Your assignment:
The records that follow must be transcribed in full, without any change.

Records from a data collection:

============================================================

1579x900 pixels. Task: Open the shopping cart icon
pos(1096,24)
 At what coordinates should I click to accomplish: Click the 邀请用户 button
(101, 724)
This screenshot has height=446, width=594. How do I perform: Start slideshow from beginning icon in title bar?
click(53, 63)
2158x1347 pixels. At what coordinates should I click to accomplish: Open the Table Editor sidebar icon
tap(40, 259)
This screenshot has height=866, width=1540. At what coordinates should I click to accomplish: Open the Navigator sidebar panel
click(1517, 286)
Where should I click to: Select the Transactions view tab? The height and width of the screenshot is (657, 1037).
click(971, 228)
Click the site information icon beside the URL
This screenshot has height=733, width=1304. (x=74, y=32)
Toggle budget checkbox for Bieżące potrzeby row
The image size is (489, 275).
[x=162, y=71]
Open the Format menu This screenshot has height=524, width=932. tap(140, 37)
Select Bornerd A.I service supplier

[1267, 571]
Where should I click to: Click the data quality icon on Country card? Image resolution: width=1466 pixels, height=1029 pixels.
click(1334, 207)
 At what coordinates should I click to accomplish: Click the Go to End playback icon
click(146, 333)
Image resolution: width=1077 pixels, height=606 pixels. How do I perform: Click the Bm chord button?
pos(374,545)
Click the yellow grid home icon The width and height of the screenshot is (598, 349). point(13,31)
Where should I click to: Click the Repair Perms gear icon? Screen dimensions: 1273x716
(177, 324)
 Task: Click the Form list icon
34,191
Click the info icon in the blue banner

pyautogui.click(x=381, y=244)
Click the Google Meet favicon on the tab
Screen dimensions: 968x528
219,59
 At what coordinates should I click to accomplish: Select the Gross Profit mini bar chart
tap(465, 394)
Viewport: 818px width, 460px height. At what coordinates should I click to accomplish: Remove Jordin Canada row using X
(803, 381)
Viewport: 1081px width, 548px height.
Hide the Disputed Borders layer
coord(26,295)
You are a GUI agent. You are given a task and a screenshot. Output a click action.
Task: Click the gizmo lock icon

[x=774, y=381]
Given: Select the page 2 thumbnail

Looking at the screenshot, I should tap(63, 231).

============================================================

Response:
1579x900 pixels. Task: Open the shopping cart icon
pos(1096,24)
 At what coordinates should I click to accomplish: Click the 邀请用户 button
(101, 724)
This screenshot has height=446, width=594. How do I perform: Start slideshow from beginning icon in title bar?
click(53, 63)
2158x1347 pixels. At what coordinates should I click to accomplish: Open the Table Editor sidebar icon
tap(40, 259)
This screenshot has height=866, width=1540. At what coordinates should I click to accomplish: Open the Navigator sidebar panel
click(1517, 286)
Where should I click to: Select the Transactions view tab? The height and width of the screenshot is (657, 1037).
click(971, 228)
Click the site information icon beside the URL
This screenshot has height=733, width=1304. (x=74, y=32)
Toggle budget checkbox for Bieżące potrzeby row
The image size is (489, 275).
[x=162, y=71]
Open the Format menu This screenshot has height=524, width=932. tap(140, 37)
Select Bornerd A.I service supplier

[1267, 571]
Where should I click to: Click the data quality icon on Country card? Image resolution: width=1466 pixels, height=1029 pixels.
click(1334, 207)
 At what coordinates should I click to accomplish: Click the Go to End playback icon
click(146, 333)
Image resolution: width=1077 pixels, height=606 pixels. How do I perform: Click the Bm chord button?
pos(374,545)
Click the yellow grid home icon The width and height of the screenshot is (598, 349). point(13,31)
Where should I click to: Click the Repair Perms gear icon? Screen dimensions: 1273x716
(177, 324)
 Task: Click the Form list icon
34,191
Click the info icon in the blue banner

pyautogui.click(x=381, y=244)
Click the Google Meet favicon on the tab
Screen dimensions: 968x528
219,59
 At what coordinates should I click to accomplish: Select the Gross Profit mini bar chart
tap(465, 394)
Viewport: 818px width, 460px height. At what coordinates should I click to accomplish: Remove Jordin Canada row using X
(803, 381)
Viewport: 1081px width, 548px height.
Hide the Disputed Borders layer
coord(26,295)
You are a GUI agent. You are given a task and a screenshot. Output a click action.
Task: Click the gizmo lock icon

[x=774, y=381]
Given: Select the page 2 thumbnail

Looking at the screenshot, I should tap(63, 231).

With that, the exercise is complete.